As redes sociais não foram desenhadas para o silêncio. Nasceram para interação e engajamento. O algoritmo favorece o movimento e entende como algo positivo tanto os likes quanto os dislikes. A cultura do cancelamento aproveita essa arquitetura das redes, mas vai contra o propósito para o qual foram pensadas —uma nova esfera pública, bem diferente da redução do diálogo ou do radicalismo do cancelamento, que não tolera o processo de desconstrução e de aprendizado.

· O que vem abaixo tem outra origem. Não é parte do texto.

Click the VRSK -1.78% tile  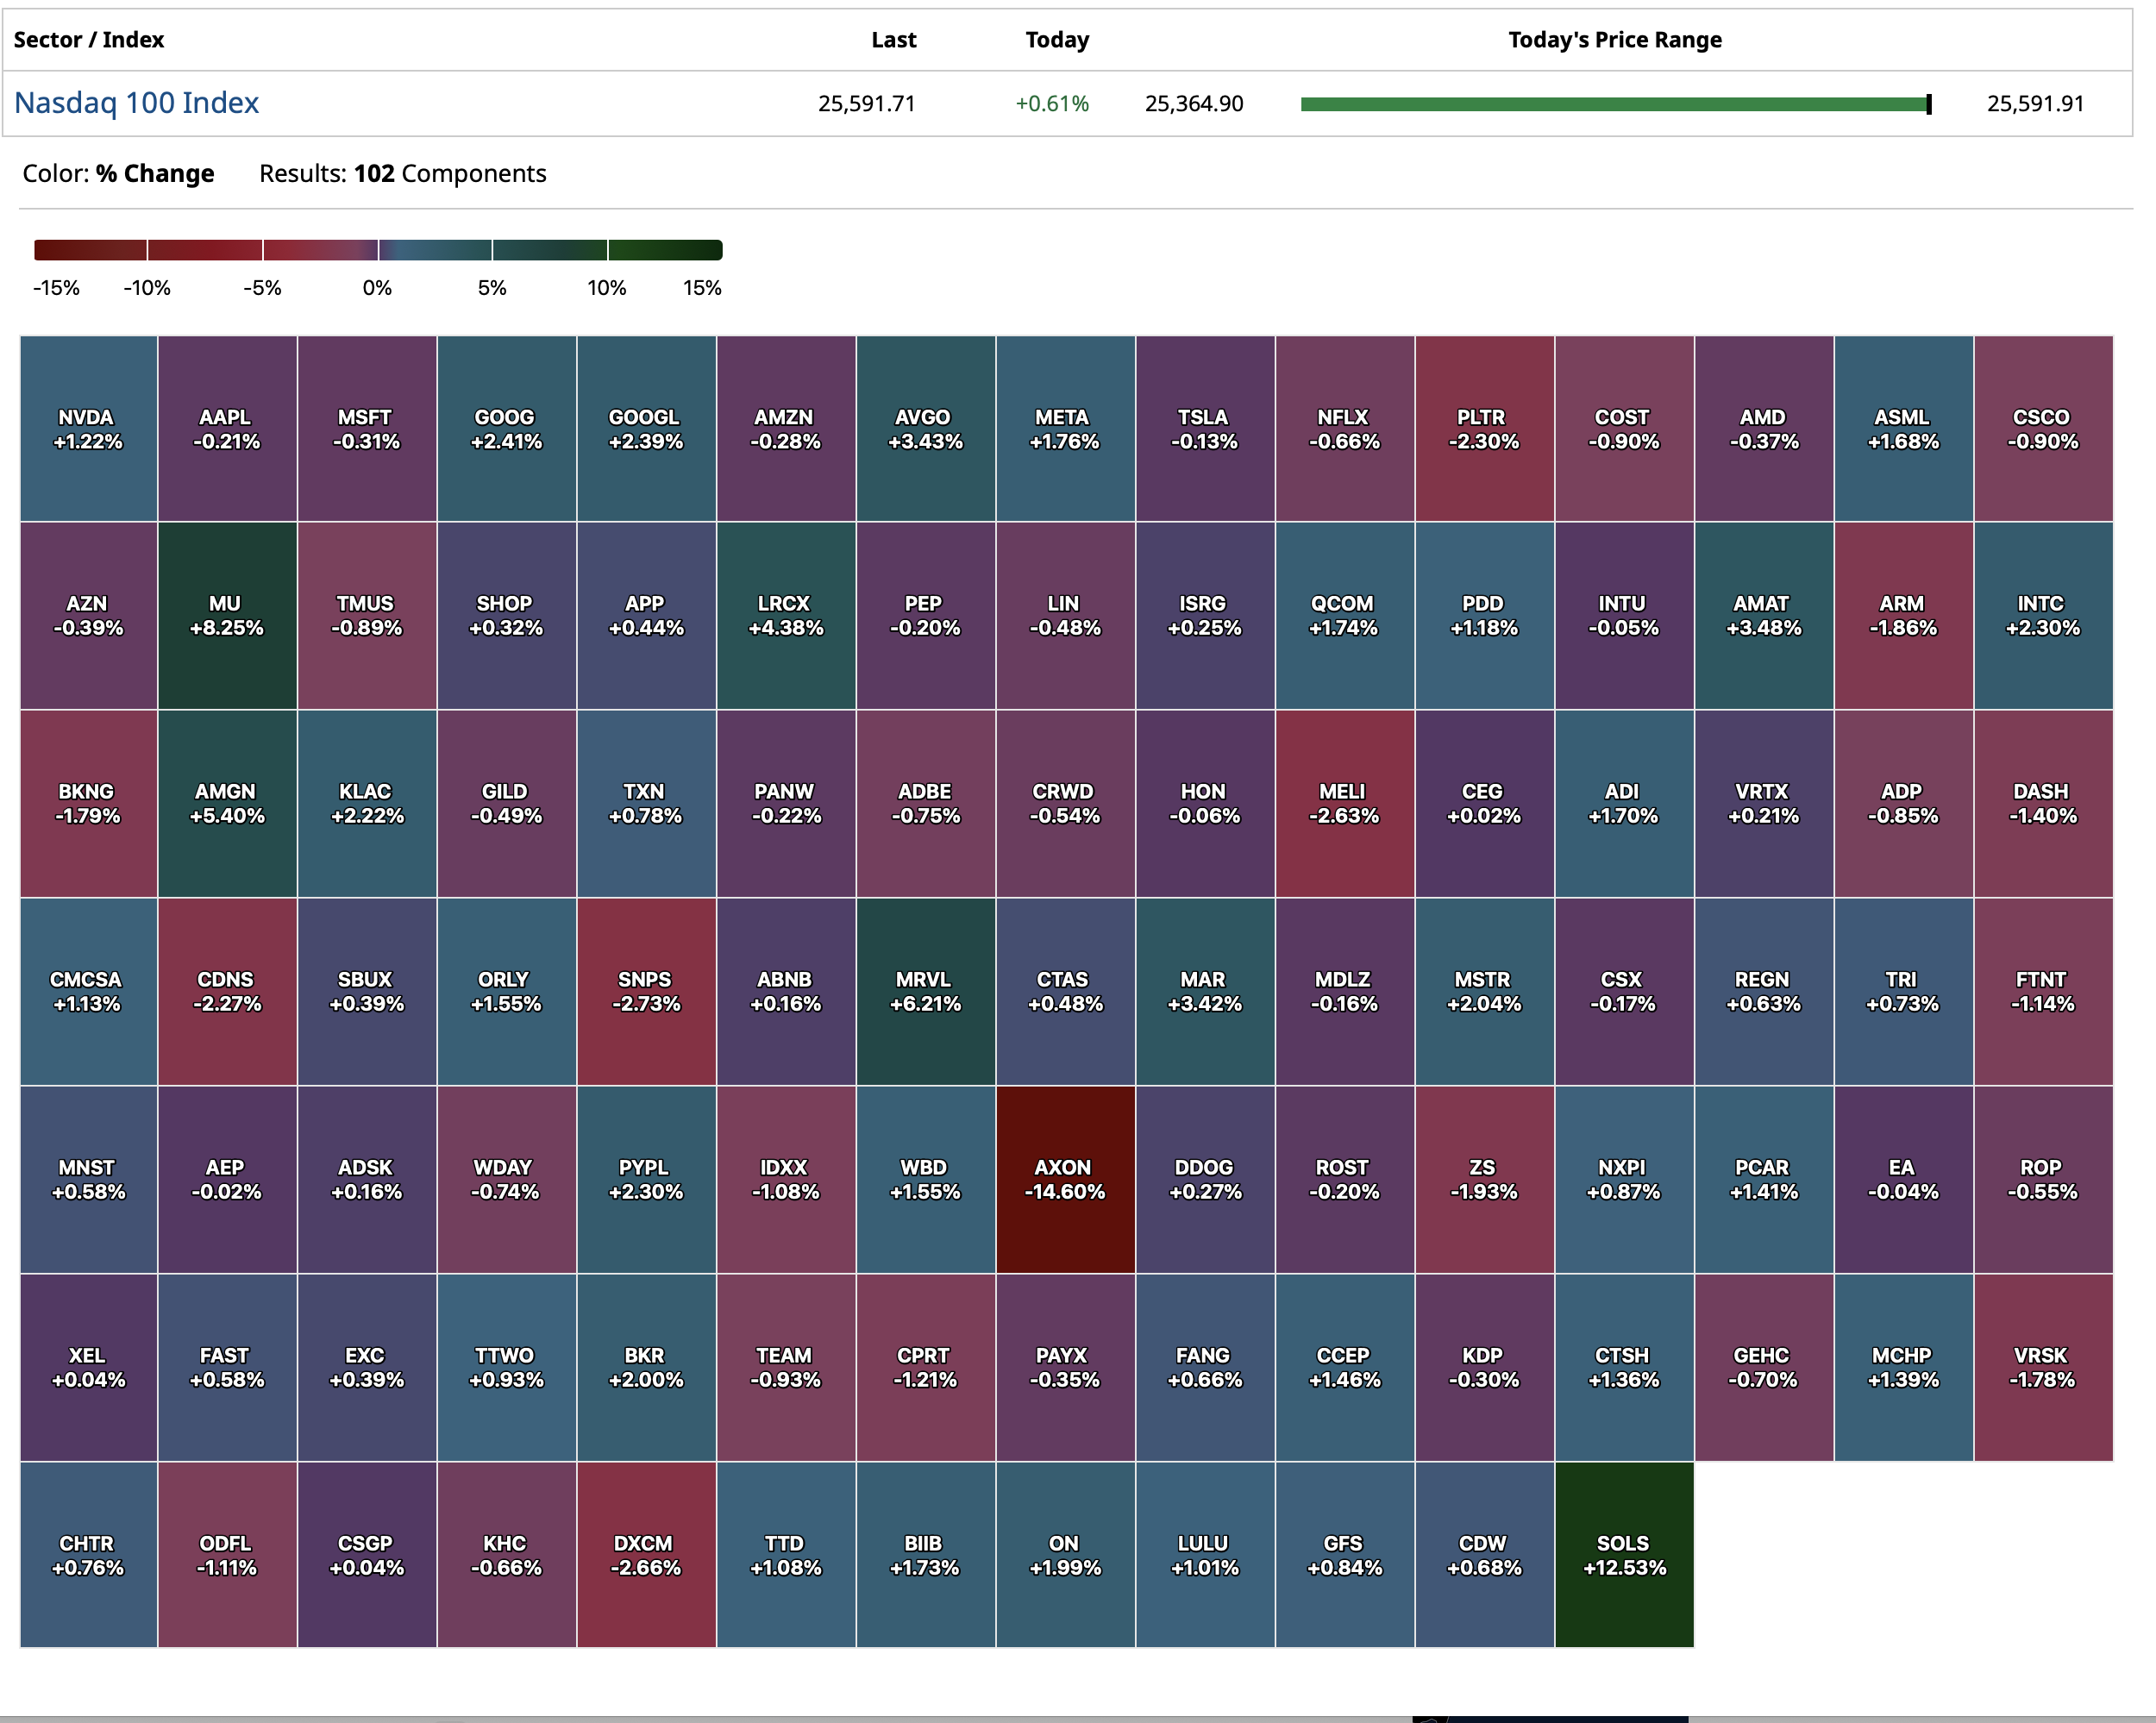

“Quando as pessoas falam cara a cara, elas seguem normas de educação e civilidade. A comunicação on-line não apenas facilita o discurso que fere os direitos civis, mas dá audiência para essas narrativas,” destaca a pesquisa “Convivendo com o Não: Polarização Política e Diálogos Transformativos”, da Universidade de Missouri (EUA), que analisa a efetividade de métodos de diálogo para abordar os desafios da polarização.
“O diálogo em uma democracia não substitui o processo político, nem deveria ser., no entanto, pode apoiar e fortalecer o processo político para que se torne mais construtivo diante de divisões e conflitos, mesmo quando esses conflitos parecem intratáveis,” defendem os autores da pesquisa.
A necessidade de fortalecimento da democracia passa por reaprendermos a dialogar e a levar isso para as redes. Parece contra intuitivo, mas o grito é um ato de generosidade para compensar a surdez do outro. Não adianta se falar de frente ampla se não pudermos voltar a conversar no almoço de domingo com a família ou falar livremente e sem briga sobre política no grupo de WhatsApp dos amigos. E o diálogo tem que ser retomado de baixo para cima. Escuta de qualidade é algo que se precisa treinar. E o maior presente que você pode dar a uma pessoa é ouvi-la de verdade. A democracia agradece.

Autores: Alana Rizzo e Clara Becker são jornalistas e cofundadoras do Redes Cordiais, projeto de combate à desinformação e aos discursos de ódio em redes sociais.